Some 29% of 33,000 respondents think prices are on the rise, up 7% on the figure from a year ago, the survey shows.
However, despite an increase in optimism on prices, overall opinion remains divided. Some 26% expect average prices to be lower and 41% expect prices to be about the same.
Those anticipating higher prices point to an improvement in the mortgage environment as grounds for their views. The number anticipating an improved mortgage market is up from 28% at the start of 2012 to 32% now.
‘Those predicting a pick up over the next 12 months will no doubt have hopes that the Funding for Lending Government scheme will provide the seed corn that will encourage more lenders to scatter more mortgage products onto the volume barren housing landscape,’ said Miles Shipside, director and housing market analyst at Rightmove.

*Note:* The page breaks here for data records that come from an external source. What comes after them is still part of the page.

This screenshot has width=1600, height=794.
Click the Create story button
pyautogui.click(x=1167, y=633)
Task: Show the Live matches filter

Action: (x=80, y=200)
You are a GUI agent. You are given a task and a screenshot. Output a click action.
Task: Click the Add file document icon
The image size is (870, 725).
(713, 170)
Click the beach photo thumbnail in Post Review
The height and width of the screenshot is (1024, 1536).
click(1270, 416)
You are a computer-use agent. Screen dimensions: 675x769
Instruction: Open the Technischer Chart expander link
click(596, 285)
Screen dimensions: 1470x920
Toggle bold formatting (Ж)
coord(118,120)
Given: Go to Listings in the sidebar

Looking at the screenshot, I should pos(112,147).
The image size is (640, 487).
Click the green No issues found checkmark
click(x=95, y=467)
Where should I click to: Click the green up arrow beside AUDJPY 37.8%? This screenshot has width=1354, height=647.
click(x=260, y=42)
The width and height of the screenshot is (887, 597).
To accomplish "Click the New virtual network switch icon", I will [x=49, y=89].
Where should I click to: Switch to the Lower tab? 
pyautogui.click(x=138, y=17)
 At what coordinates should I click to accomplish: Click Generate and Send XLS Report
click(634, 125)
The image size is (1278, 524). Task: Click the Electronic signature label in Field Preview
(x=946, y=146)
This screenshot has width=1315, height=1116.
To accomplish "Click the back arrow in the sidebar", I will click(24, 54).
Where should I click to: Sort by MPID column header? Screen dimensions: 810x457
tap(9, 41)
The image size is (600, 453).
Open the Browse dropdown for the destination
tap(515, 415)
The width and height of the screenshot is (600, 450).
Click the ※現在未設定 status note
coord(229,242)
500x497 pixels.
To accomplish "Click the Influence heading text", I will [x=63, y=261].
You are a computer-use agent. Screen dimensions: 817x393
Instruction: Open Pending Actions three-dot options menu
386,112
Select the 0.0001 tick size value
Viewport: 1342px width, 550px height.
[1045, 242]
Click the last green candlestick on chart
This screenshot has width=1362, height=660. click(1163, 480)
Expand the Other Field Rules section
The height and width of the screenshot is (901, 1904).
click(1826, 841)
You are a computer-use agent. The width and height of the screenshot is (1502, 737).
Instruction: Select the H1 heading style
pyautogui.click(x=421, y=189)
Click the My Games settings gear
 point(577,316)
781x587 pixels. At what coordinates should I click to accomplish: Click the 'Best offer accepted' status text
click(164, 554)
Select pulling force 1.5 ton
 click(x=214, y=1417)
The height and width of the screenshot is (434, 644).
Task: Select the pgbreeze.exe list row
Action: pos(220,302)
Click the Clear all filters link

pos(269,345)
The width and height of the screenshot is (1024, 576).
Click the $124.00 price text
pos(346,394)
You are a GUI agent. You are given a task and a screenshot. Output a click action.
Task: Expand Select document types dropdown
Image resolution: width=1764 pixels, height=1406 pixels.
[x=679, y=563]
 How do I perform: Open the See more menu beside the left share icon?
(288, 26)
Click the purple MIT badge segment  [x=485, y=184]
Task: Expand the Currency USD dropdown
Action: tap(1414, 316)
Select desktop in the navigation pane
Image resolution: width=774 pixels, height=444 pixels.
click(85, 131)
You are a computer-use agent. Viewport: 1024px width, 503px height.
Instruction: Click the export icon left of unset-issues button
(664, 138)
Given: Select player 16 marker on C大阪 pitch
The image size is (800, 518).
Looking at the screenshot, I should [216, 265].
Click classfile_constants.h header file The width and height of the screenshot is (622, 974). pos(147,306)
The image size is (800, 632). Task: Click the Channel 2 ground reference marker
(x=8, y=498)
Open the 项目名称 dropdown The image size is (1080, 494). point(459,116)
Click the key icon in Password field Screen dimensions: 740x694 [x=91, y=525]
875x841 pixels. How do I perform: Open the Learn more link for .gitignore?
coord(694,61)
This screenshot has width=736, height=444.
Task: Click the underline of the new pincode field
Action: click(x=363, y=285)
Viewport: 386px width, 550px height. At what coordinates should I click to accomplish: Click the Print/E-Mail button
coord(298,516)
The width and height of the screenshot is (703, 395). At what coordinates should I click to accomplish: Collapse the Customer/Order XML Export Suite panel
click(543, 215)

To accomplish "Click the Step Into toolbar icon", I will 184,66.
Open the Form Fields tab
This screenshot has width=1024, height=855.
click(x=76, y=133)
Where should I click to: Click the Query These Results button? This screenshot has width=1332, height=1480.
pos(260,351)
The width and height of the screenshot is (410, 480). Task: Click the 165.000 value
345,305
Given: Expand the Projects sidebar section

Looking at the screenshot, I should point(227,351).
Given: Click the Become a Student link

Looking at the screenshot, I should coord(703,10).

‘The mixed bag of local market conditions however, coupled with this patchy picture of sentiment, does nothing to suggest that an overall housing market recovery is looming on the horizon despite the wider economy officially emerging from the double dip recession,’ he added.
He also pointed out that less equity enable home owners to trade up remains a drag on market activity so the return of price confidence and mortgage funding are crucial ingredients for a market recovery.
Rightmove research also shows that 22% of home owners who bought in the six years between 2007 and 2012 believe that their property is now worth less than they paid for it.
However, the ‘loss’ is most acute for those who bought in 2007 when prices peaked and high loan to value mortgages were still commonplace. Nearly half of home owners, 49%, who bought in 2007 believe that their home has fallen in value, limiting their capacity to trade up in a market driven by equity.
‘While a fall in equity is not necessarily a blocker to a move, with lenders demanding a substantial deposit to unlock their best rates it will deter many from trying to sell and buy again. As long as the sums do not add up to make a move up the market worthwhile we are unlikely to see a substantial recovery in the volume of sales, said Shipside.
‘Many home owners who are trapped by the falling value of their bricks and mortar will now feel as though they are prisoners of their own mortgage. Five or six years on, many of the first time buyers of 2007 will be struggling to progress from starter pad to family home,’ he explained.
Some 17% of those who bought in 2007 to 2012 who believe their property has declined in value since purchase also state that they are currently in negative equity, believing their outstanding mortgage balance to be higher than the current value of their property. This rises to 21% amongst those who bought in the peak year of 2007.
However Shipside believes that the fact that there are more price optimists than this time last year is encouraging news for both those in negative equity and those whose equity pot has shrunk. ‘In the post 2000 free for all, many lenders adopted a policy that assumed negative equity was a phenomenon from a previous age. Many built strategies on the cornerstones of increasing property prices and low or no deposit lending. The result of this approach is a negative equity millstone around the necks of many buyers from that era which will take years to lift,’ he said.
‘In the current economic climate it will take more than a modest recovery in property prices to help its victims to consider moving home again. Ironically, the market would now benefit from a return to some of the characteristics reminiscent of those lax years that helped cause the problem of falling equity, with a return to increasing property prices on the increase and lower deposit lending. However, the new FSA rules on lending, set for 2014, should ensure that lenders cannot repeat the mistakes of the recent past,’ he added.